セブン&アイ・ホールディングスの創業家は4日、弁護士を通じて声明を発表し、多額の買収資金が必要で、その調達を短期間で実現することは容易ではないとして、セブンの株式非公開化提案を取り下げたと説明した。

セブンを取り巻く環境や直面する課題などに対して、迅速な経営判断や実行が求められる状況にあることも鑑みたという。創業家はセブンがカナダのコンビニエンスストア大手アリマンタシォン・クシュタールから受けた買収提案の実質対抗策として、経営陣が参加する買収(MBO)を主導していたが、資金調達ができずに頓挫した。買収を巡る一連の動きの中で、創業家側が声明を公表するのは初めてとなる。

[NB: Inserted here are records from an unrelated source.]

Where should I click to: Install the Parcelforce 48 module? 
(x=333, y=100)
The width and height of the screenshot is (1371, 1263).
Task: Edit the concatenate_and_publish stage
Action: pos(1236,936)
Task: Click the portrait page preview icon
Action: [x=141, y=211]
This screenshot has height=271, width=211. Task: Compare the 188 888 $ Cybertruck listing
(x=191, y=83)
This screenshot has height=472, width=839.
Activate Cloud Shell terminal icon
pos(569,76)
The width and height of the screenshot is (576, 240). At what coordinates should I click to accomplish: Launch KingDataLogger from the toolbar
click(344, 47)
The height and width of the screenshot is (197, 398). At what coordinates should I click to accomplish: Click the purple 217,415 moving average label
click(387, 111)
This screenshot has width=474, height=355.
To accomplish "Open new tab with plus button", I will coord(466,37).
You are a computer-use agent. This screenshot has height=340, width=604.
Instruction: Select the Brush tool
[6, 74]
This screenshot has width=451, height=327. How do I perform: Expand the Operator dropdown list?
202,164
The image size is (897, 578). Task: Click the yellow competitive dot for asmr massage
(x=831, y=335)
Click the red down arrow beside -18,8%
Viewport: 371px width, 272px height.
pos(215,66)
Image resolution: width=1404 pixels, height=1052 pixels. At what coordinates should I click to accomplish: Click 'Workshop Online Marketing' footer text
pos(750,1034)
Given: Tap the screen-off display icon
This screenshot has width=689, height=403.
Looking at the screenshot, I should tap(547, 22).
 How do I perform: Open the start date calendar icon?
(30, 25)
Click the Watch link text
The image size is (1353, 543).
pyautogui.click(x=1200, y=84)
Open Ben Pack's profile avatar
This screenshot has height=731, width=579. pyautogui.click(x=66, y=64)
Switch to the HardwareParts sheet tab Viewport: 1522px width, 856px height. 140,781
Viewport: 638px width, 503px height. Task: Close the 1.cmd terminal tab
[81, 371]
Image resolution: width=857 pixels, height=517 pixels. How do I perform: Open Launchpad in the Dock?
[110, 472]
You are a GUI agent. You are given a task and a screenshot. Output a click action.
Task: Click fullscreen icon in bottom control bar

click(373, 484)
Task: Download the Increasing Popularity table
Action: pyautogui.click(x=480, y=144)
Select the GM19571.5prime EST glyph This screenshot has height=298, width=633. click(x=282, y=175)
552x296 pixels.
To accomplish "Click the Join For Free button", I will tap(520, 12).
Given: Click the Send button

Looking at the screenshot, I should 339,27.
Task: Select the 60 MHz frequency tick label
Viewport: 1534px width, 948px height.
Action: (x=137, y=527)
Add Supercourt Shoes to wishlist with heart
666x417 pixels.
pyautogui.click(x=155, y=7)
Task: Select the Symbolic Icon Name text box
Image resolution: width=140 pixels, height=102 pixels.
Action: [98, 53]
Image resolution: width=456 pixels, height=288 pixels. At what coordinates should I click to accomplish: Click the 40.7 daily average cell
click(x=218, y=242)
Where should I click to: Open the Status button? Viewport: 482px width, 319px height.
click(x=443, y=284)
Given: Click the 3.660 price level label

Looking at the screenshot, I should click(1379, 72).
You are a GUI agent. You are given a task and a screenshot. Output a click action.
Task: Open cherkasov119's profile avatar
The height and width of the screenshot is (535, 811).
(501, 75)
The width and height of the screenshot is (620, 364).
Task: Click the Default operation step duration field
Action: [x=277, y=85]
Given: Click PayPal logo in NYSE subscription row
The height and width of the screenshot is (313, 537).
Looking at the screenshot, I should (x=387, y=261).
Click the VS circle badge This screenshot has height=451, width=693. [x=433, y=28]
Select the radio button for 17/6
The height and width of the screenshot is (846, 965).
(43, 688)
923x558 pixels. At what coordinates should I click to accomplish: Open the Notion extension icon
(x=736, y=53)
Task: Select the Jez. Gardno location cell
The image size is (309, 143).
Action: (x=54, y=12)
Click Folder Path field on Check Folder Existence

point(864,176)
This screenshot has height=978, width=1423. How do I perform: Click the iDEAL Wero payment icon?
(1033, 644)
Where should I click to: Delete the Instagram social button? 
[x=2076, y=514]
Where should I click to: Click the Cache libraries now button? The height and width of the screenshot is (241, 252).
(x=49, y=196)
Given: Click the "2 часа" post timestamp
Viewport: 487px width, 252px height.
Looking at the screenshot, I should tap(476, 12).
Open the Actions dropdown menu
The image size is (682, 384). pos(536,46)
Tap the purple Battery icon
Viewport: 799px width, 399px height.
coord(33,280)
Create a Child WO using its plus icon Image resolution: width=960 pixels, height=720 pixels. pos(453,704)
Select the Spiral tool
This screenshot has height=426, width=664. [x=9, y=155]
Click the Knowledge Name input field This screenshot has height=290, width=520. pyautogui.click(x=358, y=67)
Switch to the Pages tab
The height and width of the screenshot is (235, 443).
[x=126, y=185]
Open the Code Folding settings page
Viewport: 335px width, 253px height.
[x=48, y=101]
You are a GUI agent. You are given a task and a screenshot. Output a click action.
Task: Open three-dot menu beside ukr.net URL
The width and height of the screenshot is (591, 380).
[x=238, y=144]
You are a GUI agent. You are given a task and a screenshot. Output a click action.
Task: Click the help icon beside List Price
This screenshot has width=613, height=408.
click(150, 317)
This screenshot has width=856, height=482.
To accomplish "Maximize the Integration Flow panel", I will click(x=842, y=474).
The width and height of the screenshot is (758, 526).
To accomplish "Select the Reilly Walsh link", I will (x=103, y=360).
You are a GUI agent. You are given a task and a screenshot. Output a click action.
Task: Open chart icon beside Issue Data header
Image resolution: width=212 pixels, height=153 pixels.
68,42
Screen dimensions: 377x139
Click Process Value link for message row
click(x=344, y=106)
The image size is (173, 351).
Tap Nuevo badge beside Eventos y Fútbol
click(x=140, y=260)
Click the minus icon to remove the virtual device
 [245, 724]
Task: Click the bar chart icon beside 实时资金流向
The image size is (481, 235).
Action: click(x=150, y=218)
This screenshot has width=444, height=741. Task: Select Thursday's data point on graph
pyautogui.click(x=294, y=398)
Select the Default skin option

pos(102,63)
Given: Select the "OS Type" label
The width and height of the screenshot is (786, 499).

創業家は非公開化の提案に至った理由も説明。企業価値向上には時間がかかる世界展開の推進が必要なほか、社是として掲げる全てのステークホールダーに「信頼される誠実な企業」であることを実現するためには、会社のあり方を見直す時が来ているとした。

セブンの祖業であるイトーヨーカ堂創業者の伊藤雅俊氏は2023年に死去。現在は次男の伊藤順朗氏がセブンの代表取締役副社長を務める。ブルームバーグのデータによると、創業家の資産管理団体である伊藤興業はセブンの筆頭株主で8.14%を保有し、順朗氏も個人名で0.37%を保有する。MBOは順朗氏と伊藤興業からセブンに提案されていた。

セブンはクシュタールとの対話や買収提案の検討を続けるとする。一方、企業価値を向上させる策の一つとして井阪隆一社長を退任させる方向で最終調整に入ったとの報道が出ている。